━━ Exercise materials ━━
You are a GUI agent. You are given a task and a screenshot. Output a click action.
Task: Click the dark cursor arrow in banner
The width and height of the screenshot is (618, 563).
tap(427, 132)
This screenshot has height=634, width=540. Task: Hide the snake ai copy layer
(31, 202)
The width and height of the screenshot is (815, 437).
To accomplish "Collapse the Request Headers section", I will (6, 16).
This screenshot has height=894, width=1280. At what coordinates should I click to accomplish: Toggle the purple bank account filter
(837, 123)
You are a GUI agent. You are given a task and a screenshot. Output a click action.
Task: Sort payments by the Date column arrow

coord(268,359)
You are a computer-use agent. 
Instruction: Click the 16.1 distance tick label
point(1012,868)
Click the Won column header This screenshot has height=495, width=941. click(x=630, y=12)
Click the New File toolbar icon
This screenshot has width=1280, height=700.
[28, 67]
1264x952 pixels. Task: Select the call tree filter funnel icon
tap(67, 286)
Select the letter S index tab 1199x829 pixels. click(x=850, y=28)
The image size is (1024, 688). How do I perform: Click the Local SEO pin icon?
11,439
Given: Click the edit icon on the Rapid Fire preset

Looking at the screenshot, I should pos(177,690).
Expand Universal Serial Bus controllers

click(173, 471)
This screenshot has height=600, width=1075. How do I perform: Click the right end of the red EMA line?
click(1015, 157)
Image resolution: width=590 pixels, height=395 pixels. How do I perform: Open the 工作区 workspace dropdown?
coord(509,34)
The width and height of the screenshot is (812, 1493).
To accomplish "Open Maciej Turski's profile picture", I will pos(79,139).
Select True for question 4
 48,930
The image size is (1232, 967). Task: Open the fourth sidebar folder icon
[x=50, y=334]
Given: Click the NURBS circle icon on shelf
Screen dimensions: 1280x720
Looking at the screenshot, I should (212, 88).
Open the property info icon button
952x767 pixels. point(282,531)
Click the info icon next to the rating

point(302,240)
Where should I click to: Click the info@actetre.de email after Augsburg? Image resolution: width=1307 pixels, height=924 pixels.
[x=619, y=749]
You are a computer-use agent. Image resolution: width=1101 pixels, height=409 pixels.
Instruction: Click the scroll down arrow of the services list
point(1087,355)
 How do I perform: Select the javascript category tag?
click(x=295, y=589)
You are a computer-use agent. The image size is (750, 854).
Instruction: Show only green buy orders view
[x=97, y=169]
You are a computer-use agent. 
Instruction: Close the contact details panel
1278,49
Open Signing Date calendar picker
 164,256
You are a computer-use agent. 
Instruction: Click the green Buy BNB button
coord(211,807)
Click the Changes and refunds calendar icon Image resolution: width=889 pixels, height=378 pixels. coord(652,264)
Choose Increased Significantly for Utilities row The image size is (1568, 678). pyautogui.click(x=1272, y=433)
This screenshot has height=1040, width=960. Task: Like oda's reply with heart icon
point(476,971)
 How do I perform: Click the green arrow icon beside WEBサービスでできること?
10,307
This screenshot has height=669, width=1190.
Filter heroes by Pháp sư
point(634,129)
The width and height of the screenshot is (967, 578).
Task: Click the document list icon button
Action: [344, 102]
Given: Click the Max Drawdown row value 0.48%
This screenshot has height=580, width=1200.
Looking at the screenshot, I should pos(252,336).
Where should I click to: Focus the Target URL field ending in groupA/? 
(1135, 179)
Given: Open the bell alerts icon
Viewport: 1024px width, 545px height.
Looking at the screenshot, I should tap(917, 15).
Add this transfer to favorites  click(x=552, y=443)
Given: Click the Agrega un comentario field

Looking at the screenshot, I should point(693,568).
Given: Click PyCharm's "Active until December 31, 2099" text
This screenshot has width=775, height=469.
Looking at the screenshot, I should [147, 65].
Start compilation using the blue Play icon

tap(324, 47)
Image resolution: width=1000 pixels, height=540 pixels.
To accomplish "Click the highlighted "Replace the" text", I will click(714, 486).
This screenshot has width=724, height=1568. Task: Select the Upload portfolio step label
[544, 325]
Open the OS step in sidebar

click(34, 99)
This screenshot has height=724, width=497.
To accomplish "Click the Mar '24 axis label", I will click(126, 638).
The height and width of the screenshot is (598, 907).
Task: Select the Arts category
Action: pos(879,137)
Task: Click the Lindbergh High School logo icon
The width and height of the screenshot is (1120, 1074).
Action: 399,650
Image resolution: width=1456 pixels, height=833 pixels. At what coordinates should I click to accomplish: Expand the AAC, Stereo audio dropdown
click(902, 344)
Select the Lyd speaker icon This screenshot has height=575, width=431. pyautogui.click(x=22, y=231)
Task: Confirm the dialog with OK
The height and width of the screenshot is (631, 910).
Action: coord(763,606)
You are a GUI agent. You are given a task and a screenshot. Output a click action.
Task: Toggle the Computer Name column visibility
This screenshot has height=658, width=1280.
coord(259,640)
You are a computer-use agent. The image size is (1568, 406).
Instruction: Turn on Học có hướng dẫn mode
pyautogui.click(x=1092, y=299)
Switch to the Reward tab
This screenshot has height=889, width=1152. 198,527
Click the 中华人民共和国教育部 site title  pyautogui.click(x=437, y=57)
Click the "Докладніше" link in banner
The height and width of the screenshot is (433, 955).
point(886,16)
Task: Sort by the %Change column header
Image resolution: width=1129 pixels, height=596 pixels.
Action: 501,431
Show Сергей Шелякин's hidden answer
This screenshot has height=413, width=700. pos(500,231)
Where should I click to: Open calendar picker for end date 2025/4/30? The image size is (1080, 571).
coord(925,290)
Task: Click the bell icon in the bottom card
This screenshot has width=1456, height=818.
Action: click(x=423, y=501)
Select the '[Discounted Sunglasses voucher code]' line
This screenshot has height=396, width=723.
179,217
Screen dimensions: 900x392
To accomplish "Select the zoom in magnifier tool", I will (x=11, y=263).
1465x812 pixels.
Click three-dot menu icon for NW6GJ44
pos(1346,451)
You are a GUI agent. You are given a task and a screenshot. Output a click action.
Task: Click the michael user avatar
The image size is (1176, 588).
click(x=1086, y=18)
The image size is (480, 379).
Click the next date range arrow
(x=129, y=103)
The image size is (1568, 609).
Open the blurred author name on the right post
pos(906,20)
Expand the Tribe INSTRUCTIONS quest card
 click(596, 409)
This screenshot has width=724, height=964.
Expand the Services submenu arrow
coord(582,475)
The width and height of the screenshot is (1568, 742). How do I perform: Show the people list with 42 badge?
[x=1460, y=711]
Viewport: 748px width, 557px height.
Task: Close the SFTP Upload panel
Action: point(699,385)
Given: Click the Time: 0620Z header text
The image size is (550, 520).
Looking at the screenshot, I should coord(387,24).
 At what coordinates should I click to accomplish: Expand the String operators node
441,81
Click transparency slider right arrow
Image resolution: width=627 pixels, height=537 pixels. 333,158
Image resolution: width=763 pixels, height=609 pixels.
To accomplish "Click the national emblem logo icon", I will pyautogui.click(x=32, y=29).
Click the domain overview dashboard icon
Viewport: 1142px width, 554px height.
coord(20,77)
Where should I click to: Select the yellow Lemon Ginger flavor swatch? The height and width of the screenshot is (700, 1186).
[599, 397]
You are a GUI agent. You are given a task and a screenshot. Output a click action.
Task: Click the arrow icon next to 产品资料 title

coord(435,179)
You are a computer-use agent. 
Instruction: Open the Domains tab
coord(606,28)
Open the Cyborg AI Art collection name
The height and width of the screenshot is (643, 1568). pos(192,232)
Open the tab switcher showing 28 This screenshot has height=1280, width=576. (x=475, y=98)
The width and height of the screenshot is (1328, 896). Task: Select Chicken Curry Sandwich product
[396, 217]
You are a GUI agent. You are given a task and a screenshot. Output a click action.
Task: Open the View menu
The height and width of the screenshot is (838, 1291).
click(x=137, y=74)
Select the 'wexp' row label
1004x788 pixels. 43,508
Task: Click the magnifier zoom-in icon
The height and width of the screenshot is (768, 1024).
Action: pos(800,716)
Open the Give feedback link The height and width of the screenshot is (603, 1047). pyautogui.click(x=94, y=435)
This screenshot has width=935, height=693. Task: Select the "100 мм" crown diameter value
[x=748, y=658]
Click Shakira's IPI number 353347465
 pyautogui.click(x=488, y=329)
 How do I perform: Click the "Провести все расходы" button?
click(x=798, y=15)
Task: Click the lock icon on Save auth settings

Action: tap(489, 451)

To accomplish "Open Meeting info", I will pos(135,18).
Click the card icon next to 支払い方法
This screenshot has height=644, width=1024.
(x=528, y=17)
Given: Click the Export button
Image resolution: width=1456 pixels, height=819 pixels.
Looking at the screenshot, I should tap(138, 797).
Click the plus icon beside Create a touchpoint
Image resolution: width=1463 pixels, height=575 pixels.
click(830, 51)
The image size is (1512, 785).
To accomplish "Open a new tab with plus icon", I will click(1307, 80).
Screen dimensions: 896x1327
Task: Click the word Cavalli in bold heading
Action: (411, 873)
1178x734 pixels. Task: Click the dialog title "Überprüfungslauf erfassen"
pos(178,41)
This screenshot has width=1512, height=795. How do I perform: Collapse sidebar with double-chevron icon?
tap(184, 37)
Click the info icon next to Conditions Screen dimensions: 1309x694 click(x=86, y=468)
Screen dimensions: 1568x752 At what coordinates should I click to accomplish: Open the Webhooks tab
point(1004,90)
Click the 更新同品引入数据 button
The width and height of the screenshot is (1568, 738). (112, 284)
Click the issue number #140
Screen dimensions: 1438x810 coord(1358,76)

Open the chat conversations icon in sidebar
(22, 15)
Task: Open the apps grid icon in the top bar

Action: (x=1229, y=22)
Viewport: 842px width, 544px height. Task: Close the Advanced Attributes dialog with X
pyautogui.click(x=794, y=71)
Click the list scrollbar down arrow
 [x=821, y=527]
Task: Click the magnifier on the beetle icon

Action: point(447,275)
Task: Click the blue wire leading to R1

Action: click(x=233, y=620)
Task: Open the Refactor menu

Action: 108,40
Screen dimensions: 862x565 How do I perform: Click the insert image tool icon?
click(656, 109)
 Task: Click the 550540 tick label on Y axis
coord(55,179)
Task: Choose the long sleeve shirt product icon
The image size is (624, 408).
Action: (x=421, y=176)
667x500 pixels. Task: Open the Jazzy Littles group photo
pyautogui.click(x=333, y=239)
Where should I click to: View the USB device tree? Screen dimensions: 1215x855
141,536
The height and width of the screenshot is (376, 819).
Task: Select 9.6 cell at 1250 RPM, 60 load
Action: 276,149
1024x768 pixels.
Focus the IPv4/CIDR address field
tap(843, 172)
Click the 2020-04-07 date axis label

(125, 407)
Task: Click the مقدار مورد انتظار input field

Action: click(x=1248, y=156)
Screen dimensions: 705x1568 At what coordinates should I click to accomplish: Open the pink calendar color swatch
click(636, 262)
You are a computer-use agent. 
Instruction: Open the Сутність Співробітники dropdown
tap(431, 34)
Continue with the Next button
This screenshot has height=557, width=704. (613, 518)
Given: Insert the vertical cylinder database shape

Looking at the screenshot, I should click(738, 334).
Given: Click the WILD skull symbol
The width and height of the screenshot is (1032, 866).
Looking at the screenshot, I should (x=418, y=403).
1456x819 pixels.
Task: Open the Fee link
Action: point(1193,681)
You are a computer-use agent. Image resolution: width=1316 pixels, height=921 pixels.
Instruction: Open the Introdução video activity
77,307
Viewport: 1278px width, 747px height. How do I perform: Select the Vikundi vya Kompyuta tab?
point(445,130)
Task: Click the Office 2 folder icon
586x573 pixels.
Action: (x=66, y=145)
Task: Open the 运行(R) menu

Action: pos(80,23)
━━━
Exercise requirements:
Set down, exactly as they stand above, the lines starting with the line with "The height and width of the screenshot is (433, 955)." and going on through the line with "Image resolution: width=763", and no others.

Your solution:
The height and width of the screenshot is (433, 955).
point(886,16)
Task: Sort by the %Change column header
Image resolution: width=1129 pixels, height=596 pixels.
Action: 501,431
Show Сергей Шелякин's hidden answer
This screenshot has height=413, width=700. pos(500,231)
Where should I click to: Open calendar picker for end date 2025/4/30? The image size is (1080, 571).
coord(925,290)
Task: Click the bell icon in the bottom card
This screenshot has width=1456, height=818.
Action: click(x=423, y=501)
Select the '[Discounted Sunglasses voucher code]' line
This screenshot has height=396, width=723.
179,217
Screen dimensions: 900x392
To accomplish "Select the zoom in magnifier tool", I will (x=11, y=263).
1465x812 pixels.
Click three-dot menu icon for NW6GJ44
pos(1346,451)
You are a GUI agent. You are given a task and a screenshot. Output a click action.
Task: Click the michael user avatar
The image size is (1176, 588).
click(x=1086, y=18)
The image size is (480, 379).
Click the next date range arrow
(x=129, y=103)
The image size is (1568, 609).
Open the blurred author name on the right post
pos(906,20)
Expand the Tribe INSTRUCTIONS quest card
 click(596, 409)
This screenshot has width=724, height=964.
Expand the Services submenu arrow
coord(582,475)
The width and height of the screenshot is (1568, 742). How do I perform: Show the people list with 42 badge?
[x=1460, y=711]
Viewport: 748px width, 557px height.
Task: Close the SFTP Upload panel
Action: point(699,385)
Given: Click the Time: 0620Z header text
The image size is (550, 520).
Looking at the screenshot, I should coord(387,24).
 At what coordinates should I click to accomplish: Expand the String operators node
441,81
Click transparency slider right arrow
Image resolution: width=627 pixels, height=537 pixels. 333,158
Image resolution: width=763 pixels, height=609 pixels.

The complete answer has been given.